WHAT YOU NEED TO DO
a: Retype the FinTech passage word for word, everything from "MoCaFi understands the" down to "in those places.".
b: Write what comes next in the FinTech passage, picking up from its final sentence.

QUOTED TEXT

While we may not know exactly how FinTech will impact our future, we have an idea as to who will be leading the charge. Our latest blog series, “The New Faces of FinTech”, spotlights some of the emerging leaders in the FinTech world to get their thoughts on what the future of the industry will look like. Their origin stories are different, their paths to entrepreneurship are unique, but their impacts on their respective industries are significant. No one truly knows what the future of fintech holds, but these industry leaders may have an inkling as to what we can expect.

MoCaFi understands the world that we live in today, and seeks to leverage technology to displace the more common AFS providers. Financial technology has historically been used to solve first world problems. Problems like needing to refinance your student loans or consolidate your credit card debt or find a way to invest more efficiently at a lower cost. Technology has also been used to solve third world problems. Businesses work with people who live in places like Kenya to create a vibrant digital economy and leapfrog the lack of brick and mortar branches in those places.

So technology has helped people in these two worlds gain unprecedented efficiencies, but what about how we solve second world problems? The challenges facing a home health care worker who frequently goes to a check casher or a payday lender in order to take care of their financial needs? Or tip worker who needs a mechanism to get their cash into the digital economy when they live in a community that doesn’t have any bank branches. We know the services for this market are hard to reach, expensive and extractive. We’re working diligently to address that market need.

SUPPLIED RECORDS
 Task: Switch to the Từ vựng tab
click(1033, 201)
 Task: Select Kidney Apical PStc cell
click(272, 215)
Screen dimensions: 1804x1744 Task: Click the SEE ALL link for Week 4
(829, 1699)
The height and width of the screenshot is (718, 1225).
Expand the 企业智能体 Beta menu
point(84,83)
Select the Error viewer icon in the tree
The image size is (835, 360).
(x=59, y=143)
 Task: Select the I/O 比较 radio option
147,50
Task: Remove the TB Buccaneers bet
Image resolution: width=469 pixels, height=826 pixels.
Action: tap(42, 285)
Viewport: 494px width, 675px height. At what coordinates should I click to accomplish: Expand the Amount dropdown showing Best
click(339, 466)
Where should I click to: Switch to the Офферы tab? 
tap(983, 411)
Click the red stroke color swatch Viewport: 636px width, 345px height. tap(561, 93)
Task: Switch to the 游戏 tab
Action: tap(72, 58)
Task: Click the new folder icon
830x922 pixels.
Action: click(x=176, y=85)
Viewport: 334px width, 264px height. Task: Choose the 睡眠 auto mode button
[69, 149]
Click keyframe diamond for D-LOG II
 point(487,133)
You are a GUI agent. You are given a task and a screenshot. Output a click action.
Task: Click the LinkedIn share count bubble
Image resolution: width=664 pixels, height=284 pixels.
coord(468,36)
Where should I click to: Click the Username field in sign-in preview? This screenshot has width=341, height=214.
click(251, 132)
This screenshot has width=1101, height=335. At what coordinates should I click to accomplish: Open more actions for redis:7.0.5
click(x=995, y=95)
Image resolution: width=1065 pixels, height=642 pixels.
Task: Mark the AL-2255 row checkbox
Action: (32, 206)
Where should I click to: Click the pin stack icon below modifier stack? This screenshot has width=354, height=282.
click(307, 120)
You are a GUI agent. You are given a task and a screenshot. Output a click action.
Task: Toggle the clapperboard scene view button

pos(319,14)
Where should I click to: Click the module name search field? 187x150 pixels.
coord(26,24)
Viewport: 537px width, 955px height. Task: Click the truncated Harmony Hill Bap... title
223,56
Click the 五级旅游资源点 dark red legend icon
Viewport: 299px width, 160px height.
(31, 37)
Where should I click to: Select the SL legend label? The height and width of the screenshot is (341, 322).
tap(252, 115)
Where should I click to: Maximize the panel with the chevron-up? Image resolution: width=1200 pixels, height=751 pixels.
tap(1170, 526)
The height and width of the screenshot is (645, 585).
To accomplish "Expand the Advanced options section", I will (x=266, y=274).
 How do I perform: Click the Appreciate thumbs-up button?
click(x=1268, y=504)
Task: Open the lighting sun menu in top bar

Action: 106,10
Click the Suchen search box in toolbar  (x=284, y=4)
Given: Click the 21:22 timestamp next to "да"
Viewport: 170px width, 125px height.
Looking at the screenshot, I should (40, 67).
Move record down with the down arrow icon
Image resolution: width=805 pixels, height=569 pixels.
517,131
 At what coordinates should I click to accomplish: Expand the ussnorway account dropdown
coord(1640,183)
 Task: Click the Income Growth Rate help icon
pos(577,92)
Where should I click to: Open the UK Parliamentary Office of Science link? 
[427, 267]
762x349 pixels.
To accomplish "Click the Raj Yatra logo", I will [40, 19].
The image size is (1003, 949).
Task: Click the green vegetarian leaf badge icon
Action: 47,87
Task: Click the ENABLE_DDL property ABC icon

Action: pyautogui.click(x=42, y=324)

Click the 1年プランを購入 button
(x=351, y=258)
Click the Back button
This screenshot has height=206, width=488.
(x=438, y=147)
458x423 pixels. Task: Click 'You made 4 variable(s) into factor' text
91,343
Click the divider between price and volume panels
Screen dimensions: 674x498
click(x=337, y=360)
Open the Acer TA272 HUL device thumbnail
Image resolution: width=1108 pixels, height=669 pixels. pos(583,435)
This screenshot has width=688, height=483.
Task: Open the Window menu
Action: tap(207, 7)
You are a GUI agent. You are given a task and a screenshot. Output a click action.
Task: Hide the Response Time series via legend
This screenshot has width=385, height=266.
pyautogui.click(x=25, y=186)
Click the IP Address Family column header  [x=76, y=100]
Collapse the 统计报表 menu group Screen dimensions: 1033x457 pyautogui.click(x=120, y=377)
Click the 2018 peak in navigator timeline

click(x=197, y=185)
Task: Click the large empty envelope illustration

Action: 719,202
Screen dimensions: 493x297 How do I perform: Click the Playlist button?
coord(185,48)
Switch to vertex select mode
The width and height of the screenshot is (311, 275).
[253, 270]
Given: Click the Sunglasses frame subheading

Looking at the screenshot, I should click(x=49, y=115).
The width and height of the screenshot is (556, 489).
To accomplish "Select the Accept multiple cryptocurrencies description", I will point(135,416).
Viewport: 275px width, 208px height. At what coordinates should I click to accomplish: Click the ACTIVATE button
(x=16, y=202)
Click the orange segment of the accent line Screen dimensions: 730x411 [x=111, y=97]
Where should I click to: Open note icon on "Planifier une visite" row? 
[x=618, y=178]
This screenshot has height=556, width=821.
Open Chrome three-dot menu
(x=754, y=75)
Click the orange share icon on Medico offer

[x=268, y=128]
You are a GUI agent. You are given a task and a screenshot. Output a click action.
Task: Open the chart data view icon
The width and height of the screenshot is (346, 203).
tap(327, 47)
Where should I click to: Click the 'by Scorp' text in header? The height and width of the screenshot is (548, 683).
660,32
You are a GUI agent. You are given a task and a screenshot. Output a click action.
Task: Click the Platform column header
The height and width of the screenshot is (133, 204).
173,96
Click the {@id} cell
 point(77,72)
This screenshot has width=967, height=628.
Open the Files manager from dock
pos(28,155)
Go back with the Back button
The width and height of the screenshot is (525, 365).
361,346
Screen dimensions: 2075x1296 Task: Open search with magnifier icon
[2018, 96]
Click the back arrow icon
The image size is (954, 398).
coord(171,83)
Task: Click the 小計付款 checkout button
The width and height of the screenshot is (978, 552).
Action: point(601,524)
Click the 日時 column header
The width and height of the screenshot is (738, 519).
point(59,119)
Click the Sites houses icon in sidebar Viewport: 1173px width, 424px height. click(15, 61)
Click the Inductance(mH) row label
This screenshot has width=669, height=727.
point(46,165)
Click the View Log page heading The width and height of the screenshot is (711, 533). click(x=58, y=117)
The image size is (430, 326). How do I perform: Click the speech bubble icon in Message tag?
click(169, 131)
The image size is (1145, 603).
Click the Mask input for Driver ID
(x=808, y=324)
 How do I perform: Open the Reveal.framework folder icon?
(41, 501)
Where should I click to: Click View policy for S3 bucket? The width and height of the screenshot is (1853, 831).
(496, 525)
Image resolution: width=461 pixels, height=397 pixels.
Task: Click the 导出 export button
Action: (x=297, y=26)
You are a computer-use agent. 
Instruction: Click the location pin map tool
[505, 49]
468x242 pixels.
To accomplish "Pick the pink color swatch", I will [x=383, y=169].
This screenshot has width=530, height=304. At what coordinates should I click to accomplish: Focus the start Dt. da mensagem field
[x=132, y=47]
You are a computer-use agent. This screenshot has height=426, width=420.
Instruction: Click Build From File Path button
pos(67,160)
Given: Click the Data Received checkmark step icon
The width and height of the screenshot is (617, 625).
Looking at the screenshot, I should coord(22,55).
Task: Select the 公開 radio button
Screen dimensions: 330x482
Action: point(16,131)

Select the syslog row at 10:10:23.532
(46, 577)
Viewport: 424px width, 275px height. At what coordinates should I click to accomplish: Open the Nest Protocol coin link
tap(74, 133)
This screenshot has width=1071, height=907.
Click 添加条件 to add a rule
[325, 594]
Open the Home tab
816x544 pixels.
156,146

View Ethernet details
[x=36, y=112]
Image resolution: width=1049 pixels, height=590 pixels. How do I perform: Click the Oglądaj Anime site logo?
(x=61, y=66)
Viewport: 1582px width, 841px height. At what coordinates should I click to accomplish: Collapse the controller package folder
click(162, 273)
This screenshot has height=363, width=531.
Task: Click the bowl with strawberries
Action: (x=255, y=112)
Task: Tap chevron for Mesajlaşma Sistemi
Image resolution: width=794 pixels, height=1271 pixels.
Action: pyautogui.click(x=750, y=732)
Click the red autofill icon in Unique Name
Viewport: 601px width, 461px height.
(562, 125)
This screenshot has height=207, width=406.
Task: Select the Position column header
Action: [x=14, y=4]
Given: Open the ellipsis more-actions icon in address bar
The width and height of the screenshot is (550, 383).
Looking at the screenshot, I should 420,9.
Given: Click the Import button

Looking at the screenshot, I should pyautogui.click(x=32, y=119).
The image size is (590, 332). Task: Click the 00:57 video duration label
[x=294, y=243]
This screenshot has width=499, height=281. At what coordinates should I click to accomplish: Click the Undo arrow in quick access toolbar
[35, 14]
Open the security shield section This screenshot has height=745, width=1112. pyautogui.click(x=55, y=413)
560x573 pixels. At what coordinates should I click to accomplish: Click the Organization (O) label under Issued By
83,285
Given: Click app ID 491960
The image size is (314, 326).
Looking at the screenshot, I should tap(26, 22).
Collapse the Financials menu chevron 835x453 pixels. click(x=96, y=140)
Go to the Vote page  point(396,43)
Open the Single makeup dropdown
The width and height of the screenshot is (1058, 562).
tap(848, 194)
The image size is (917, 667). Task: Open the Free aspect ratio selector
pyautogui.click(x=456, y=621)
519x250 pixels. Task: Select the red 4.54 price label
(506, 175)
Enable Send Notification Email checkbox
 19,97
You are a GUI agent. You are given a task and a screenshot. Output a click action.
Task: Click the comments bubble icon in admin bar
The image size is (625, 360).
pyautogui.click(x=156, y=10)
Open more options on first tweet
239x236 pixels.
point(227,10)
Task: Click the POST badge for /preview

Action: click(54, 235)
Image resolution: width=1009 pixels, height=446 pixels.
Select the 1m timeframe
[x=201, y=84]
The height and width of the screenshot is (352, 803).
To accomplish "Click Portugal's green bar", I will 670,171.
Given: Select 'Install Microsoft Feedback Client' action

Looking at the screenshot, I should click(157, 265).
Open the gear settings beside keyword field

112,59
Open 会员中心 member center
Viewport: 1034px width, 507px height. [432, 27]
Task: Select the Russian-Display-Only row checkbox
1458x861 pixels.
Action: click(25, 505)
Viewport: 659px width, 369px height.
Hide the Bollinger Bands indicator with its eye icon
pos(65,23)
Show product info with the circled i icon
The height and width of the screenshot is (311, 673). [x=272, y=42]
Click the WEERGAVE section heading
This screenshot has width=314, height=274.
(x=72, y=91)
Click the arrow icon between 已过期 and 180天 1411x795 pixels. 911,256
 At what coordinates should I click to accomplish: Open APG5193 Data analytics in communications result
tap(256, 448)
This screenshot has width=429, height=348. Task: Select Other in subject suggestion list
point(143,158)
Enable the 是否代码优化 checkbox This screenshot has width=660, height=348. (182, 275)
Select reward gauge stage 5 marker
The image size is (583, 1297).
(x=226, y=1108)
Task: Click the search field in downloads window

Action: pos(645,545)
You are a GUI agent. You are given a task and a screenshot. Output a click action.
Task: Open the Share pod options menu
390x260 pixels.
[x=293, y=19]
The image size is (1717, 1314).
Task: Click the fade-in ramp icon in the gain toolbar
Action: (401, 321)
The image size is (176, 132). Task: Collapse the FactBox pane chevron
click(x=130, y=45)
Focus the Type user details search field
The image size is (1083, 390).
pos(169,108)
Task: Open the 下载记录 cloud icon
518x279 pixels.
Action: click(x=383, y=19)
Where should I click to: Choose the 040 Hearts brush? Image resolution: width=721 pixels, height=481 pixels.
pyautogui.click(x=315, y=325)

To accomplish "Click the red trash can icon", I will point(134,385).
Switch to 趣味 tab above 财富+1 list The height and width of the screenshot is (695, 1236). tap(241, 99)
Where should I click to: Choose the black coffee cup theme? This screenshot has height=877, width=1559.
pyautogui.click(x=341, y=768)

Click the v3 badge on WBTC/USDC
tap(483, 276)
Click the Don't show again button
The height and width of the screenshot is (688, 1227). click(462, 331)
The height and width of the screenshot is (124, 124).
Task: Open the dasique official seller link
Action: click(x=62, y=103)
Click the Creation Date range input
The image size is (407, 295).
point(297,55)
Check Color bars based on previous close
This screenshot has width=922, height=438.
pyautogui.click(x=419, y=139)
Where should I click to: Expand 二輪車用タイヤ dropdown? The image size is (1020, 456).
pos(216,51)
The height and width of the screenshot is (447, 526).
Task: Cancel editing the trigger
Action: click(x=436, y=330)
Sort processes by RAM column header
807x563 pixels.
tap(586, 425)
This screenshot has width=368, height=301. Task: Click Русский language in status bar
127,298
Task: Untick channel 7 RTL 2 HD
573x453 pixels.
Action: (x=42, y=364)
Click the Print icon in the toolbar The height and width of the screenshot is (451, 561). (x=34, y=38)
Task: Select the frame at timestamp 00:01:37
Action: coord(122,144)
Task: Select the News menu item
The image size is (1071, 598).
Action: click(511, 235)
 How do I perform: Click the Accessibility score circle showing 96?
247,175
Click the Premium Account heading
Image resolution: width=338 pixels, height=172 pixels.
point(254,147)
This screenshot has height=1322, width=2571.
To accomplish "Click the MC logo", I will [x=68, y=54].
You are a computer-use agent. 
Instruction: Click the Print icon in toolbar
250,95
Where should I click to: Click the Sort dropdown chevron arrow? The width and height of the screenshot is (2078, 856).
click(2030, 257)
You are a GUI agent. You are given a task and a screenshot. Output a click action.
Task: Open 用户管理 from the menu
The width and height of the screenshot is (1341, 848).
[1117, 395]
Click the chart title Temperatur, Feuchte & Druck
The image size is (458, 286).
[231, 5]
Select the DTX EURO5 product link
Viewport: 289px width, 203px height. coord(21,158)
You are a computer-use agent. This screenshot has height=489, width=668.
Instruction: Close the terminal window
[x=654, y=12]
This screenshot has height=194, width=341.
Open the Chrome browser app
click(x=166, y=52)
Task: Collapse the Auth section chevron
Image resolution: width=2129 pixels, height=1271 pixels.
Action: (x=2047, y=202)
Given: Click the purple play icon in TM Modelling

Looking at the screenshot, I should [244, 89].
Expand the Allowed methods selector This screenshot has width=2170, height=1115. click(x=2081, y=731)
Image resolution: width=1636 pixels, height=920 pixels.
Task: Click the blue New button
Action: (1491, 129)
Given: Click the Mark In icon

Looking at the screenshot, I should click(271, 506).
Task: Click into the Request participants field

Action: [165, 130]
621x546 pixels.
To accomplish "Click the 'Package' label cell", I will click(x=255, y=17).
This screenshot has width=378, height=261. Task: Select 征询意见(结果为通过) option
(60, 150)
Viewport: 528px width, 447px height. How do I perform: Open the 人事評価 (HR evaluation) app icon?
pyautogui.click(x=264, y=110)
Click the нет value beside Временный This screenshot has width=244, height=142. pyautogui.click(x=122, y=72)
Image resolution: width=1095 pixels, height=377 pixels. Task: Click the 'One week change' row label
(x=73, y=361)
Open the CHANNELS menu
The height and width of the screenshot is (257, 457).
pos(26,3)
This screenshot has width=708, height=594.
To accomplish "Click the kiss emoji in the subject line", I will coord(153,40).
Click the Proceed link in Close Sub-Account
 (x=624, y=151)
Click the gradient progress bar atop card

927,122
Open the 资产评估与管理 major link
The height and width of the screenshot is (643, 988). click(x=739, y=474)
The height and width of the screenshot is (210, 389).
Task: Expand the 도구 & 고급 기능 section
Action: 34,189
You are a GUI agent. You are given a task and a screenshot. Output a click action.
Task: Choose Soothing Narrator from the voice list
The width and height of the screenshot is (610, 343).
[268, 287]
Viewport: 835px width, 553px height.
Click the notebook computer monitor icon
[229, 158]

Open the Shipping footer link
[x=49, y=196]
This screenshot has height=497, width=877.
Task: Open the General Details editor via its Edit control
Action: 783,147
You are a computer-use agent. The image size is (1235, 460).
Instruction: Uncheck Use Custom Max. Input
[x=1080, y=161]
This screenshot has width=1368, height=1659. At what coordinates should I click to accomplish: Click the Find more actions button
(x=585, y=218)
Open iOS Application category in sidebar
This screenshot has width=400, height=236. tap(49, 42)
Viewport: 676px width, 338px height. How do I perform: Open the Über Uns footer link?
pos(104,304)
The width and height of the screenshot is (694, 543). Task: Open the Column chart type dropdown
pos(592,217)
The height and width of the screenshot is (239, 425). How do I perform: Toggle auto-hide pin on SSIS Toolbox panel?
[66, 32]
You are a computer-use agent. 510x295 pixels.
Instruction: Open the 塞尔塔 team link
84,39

WRITTEN RESPONSES
a:
MoCaFi understands the world that we live in today, and seeks to leverage technology to displace the more common AFS providers. Financial technology has historically been used to solve first world problems. Problems like needing to refinance your student loans or consolidate your credit card debt or find a way to invest more efficiently at a lower cost. Technology has also been used to solve third world problems. Businesses work with people who live in places like Kenya to create a vibrant digital economy and leapfrog the lack of brick and mortar branches in those places.

b:
Wole: We raised our first nickel back in 2016. It started with going through the process of taking an idea and having no customers, no technology, no partnerships, and no platform. From there, we completed a friends and family round that led to a pre-seed round, where we raised $3 million. Just recently, we closed a seed round which totaled $3.5M. We plan on using that money to strengthen our platform, drive more users, and expand and deliver against a couple of big key clients that are in the closing stages of our pipeline.

I spent a lot of time thinking about that issue, and while I wasn’t writing the code or doing the programming myself, I was responsible for driving efficiencies and changing customer behaviors. When I first started to think about starting a company, I was struck by the amount of things you can accomplish with a smartphone. I translated that simple thought, which I honed while at J.P. Morgan, into what we’re building here at MoCaFi.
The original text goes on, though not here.